PROBLEM REQUIREMENTS: Restate the records in their entirety, word for word.

+++ THE DATA +++

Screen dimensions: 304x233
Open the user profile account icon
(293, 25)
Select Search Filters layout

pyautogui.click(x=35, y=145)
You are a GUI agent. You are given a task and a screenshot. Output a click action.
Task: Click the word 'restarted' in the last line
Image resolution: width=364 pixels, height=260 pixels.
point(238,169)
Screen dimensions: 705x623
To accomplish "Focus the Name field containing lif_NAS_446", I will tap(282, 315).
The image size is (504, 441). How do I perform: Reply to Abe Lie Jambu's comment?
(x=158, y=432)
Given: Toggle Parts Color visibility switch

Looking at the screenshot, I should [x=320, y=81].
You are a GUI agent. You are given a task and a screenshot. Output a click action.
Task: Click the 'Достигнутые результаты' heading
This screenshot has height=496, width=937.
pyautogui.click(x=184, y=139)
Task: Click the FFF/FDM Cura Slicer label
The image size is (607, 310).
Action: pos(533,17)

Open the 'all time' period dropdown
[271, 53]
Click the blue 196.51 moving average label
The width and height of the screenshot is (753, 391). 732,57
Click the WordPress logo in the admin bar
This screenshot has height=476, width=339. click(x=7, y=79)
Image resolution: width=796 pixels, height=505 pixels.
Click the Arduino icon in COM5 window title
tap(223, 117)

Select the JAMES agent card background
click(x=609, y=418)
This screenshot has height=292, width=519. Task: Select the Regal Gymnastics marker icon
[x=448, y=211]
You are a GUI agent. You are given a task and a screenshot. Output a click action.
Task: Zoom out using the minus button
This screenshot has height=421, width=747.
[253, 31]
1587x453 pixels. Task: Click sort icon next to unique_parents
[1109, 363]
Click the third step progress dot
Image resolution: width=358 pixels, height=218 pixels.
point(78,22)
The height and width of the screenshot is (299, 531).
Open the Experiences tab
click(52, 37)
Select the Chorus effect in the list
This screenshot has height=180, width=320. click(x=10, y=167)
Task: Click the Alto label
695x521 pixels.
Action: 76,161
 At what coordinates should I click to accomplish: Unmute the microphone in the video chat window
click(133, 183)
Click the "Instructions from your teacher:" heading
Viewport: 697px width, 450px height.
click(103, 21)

+++

TASK ANSWER:
Screen dimensions: 304x233
Open the user profile account icon
(293, 25)
Select Search Filters layout

pyautogui.click(x=35, y=145)
You are a GUI agent. You are given a task and a screenshot. Output a click action.
Task: Click the word 'restarted' in the last line
Image resolution: width=364 pixels, height=260 pixels.
point(238,169)
Screen dimensions: 705x623
To accomplish "Focus the Name field containing lif_NAS_446", I will tap(282, 315).
The image size is (504, 441). How do I perform: Reply to Abe Lie Jambu's comment?
(x=158, y=432)
Given: Toggle Parts Color visibility switch

Looking at the screenshot, I should [x=320, y=81].
You are a GUI agent. You are given a task and a screenshot. Output a click action.
Task: Click the 'Достигнутые результаты' heading
This screenshot has height=496, width=937.
pyautogui.click(x=184, y=139)
Task: Click the FFF/FDM Cura Slicer label
The image size is (607, 310).
Action: pos(533,17)

Open the 'all time' period dropdown
[271, 53]
Click the blue 196.51 moving average label
The width and height of the screenshot is (753, 391). 732,57
Click the WordPress logo in the admin bar
This screenshot has height=476, width=339. click(x=7, y=79)
Image resolution: width=796 pixels, height=505 pixels.
Click the Arduino icon in COM5 window title
tap(223, 117)

Select the JAMES agent card background
click(x=609, y=418)
This screenshot has height=292, width=519. Task: Select the Regal Gymnastics marker icon
[x=448, y=211]
You are a GUI agent. You are given a task and a screenshot. Output a click action.
Task: Zoom out using the minus button
This screenshot has height=421, width=747.
[253, 31]
1587x453 pixels. Task: Click sort icon next to unique_parents
[1109, 363]
Click the third step progress dot
Image resolution: width=358 pixels, height=218 pixels.
point(78,22)
The height and width of the screenshot is (299, 531).
Open the Experiences tab
click(52, 37)
Select the Chorus effect in the list
This screenshot has height=180, width=320. click(x=10, y=167)
Task: Click the Alto label
695x521 pixels.
Action: 76,161
 At what coordinates should I click to accomplish: Unmute the microphone in the video chat window
click(133, 183)
Click the "Instructions from your teacher:" heading
Viewport: 697px width, 450px height.
click(103, 21)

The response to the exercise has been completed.